Plasma-chemical bromination of graphitic materials and its use for subsequent functionalization and grafting of organic molecules

Plasma-chemical bromination has been shown to be well-suited for highly selective and efficient C–Br-functionalization of polyolefin surfaces and has now been applied to graphitic materials, including highly oriented pyrolytic graphite (HOPG), natural graphite, carbon nanotubes, and graphitized carbon fibres. In contrast to the radical substitution of hydrogen by bromine at hydrogen-terminated sp3-hybridized carbon, bromination of all-carbon bound sp2-hybridized carbon in graphene requires addition to aromatic double bonds.

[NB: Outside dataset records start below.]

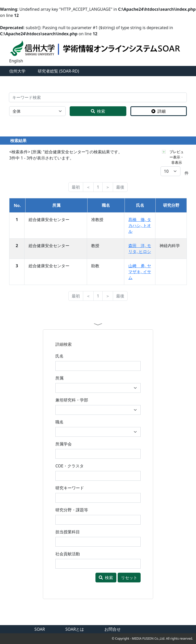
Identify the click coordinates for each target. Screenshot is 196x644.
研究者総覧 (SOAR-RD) (58, 71)
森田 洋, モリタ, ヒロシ (140, 248)
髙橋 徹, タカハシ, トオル (140, 225)
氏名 (59, 356)
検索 (98, 111)
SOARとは (75, 629)
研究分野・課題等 (72, 510)
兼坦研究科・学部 (72, 400)
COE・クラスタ (69, 466)
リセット (129, 578)
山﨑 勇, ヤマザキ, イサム (140, 272)
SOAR (40, 629)
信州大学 (17, 71)
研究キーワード (70, 488)
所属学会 (64, 444)
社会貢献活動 (68, 554)
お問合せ (113, 629)
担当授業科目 (68, 532)
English (16, 61)
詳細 (158, 111)
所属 (59, 378)
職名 (59, 422)
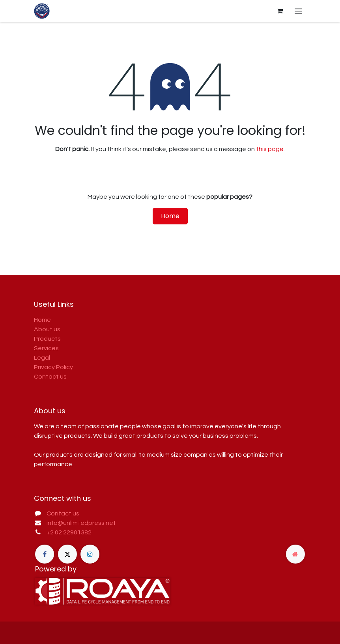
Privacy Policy (53, 367)
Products (47, 339)
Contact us (50, 377)
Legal (42, 358)
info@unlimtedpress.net (81, 523)
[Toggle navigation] (298, 11)
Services (46, 348)
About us (47, 329)
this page (270, 149)
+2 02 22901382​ (69, 532)
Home (170, 216)
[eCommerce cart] (280, 11)
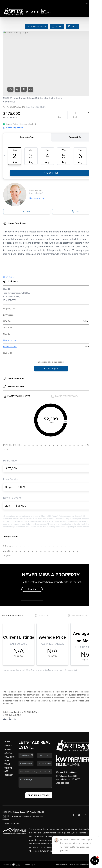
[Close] (96, 839)
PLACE (41, 812)
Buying (8, 749)
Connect (9, 775)
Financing (9, 757)
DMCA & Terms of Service (80, 865)
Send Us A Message (39, 795)
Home (7, 742)
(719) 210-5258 (63, 783)
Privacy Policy (61, 865)
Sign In (91, 3)
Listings (8, 745)
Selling (8, 753)
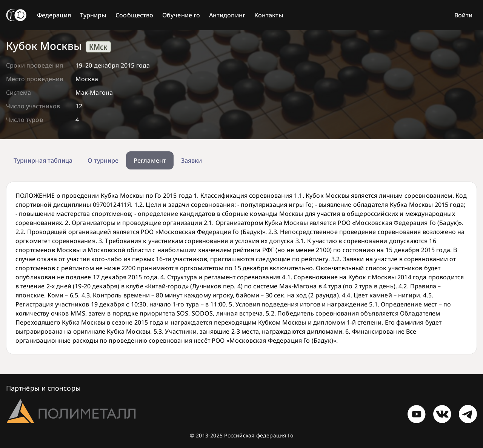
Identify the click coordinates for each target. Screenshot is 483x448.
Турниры (93, 15)
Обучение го (181, 15)
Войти (463, 15)
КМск (98, 47)
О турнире (103, 160)
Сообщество (134, 15)
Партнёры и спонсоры (43, 388)
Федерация (54, 15)
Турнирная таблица (43, 160)
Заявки (191, 160)
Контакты (269, 15)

The related change of sp2 to sp3 hybridization of the carbon atoms involved helps to explain experimental results of a loss in surface planarity on brominated HOPG. Bromine concentrations of up to 50 bromine atoms per 100 C-atoms were achieved in elemental bromine vapour under low-pressure plasma conditions using low-energetic inductively coupled radio-frequency plasma excitation. The time scale of the bromination progress was found to increase with the specific surface area of the material. The results of plasma-chemical bromination are compared to that of wet-chemical electrophilic addition reactions, which achieved 28 Br per 100 C for MWCNT. The resulting C–Br bonds from plasma-chemical processing of graphitic materials were shown to be well-suited for hydroxyl functionalization and for grafting of organic molecules by nucleophilic substitution with 1,6-diaminohexane and (3-aminopropyl)triethoxysilane.